Ibu jari Alex yang terletak di atas pinggir gelas berputar-putar di permukaannya. “Apa bedanya dengan pelelangan ini,” katanya setelah menghabiskan cairan tequilla dalam sekali tegak.

Philip dan Zayden saling tatap. Mata bulat besar milik Zayden terbesit kecanggungan, dia lantas menolehkan wajah ke kanan dan kiri seperti orang linglung.
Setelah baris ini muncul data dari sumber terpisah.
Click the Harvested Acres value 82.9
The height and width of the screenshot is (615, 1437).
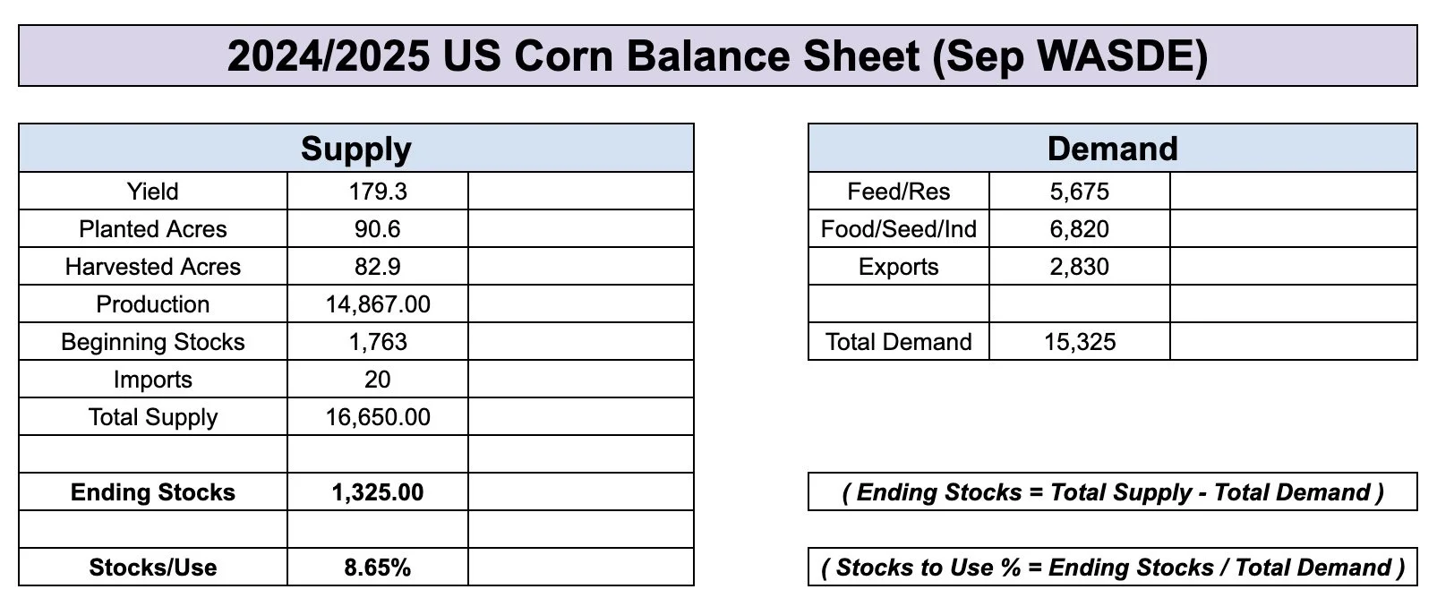coord(377,267)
Philip yang menangkap gestur bersalah yang dikeluarkan olehnya mulai menjelaskan. “Orang-orang yang dijual di pelelangan ini legal Lex. Tercatat oleh negara. Ketika kau membelinya dari pelelangan ini, dia sudah menjadi milikmu, hakmu. Dia tidak bisa lari ataupun kabur. Karena polisi justru akan mencarinya untuk dikembalikan lagi kepadamu.”

Alex menekan dahi di antara kedua alisnya. Kepalanya berdenyut sakit. Akhir-akhir ini dia lebih sering menghabiskan waktu di barak bersama para jet tempurnya dibandingkan di mansion. Jadi dia lupa, kaum-kaum kapitalis seperti ini masi bernafas dan berkembang biak secara luas. Dia lupa, bahwa dirinya pun termaksud di dalam golongan itu.

“Hei! Lihat sisi Baiknya. Kau bisa menggunakannya sebagai apapun.”

“Itu menjijikan.” Alex menatap Philip dan Zayden secara bergantian, “Itu seperti kau berhubungan badan dengan pelayanmu sendiri, bukankah itu menjijikan? Terlebih lagi mereka cacat. Terakhir aku cek, aku tidak memiliki fetish itu.”

Zayden dan Philip menganga mendengarnya. Bukankah kalimatmu yang barusan itu sangat kejam? Selain secara eksplisit mengatakan perilaku ini menjijikan, tidakkah tuan muda ini juga memaksudkan-nya juga bahwa berhubungan badan dengan orang cacat itu menjijikan? Tapi meskipun perkataan Alex tadi terdengar dan menyinggung banyak perasaan tamu bangsawan lainnya. Mereka yakin tidak ada yang berani menegur Alex secara terang-terangan.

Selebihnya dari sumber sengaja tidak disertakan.